LISTED ENTRIES
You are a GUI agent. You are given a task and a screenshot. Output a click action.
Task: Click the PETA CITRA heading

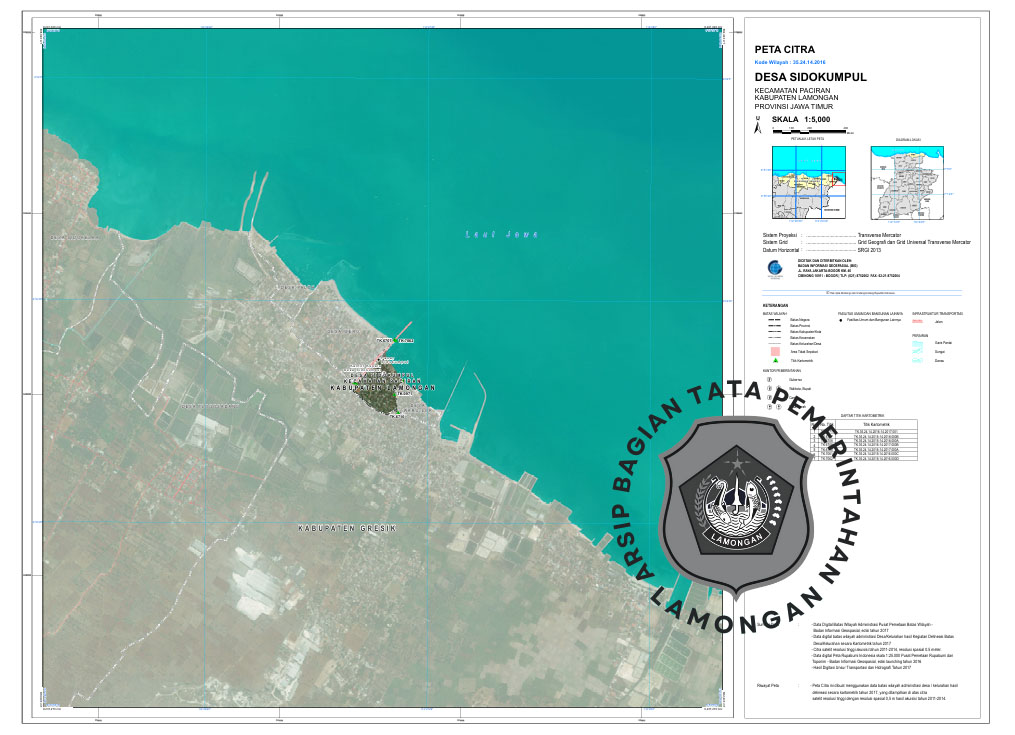pos(784,48)
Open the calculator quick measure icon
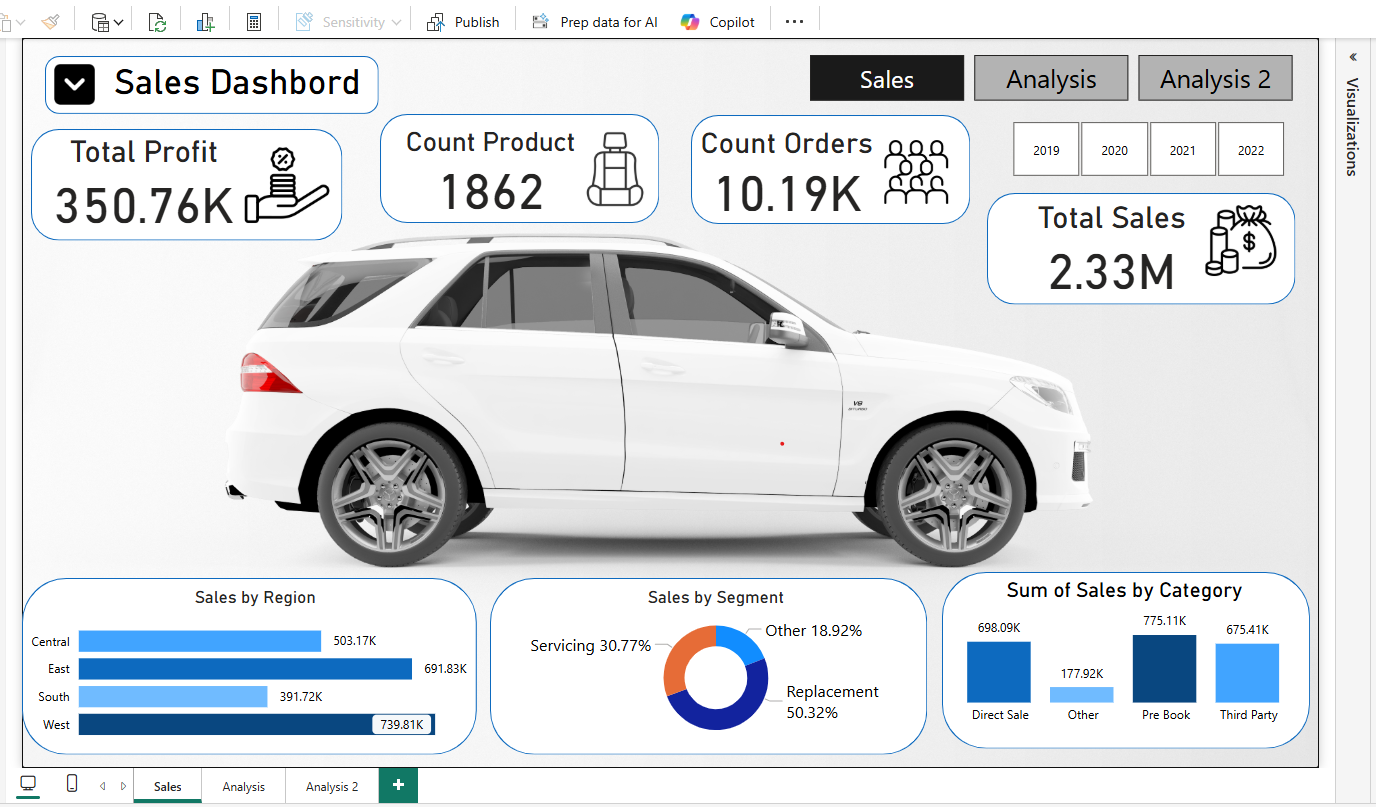Viewport: 1376px width, 807px height. pyautogui.click(x=254, y=22)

ASSIGNMENT
Everything in the entries must come back exactly, except the pictures.

WRITTEN RESPONSE
You are a GUI agent. You are given a task and a screenshot. Output a click action.
Task: Click the PETA CITRA heading

pos(784,48)
Open the calculator quick measure icon
Viewport: 1376px width, 807px height. pyautogui.click(x=254, y=22)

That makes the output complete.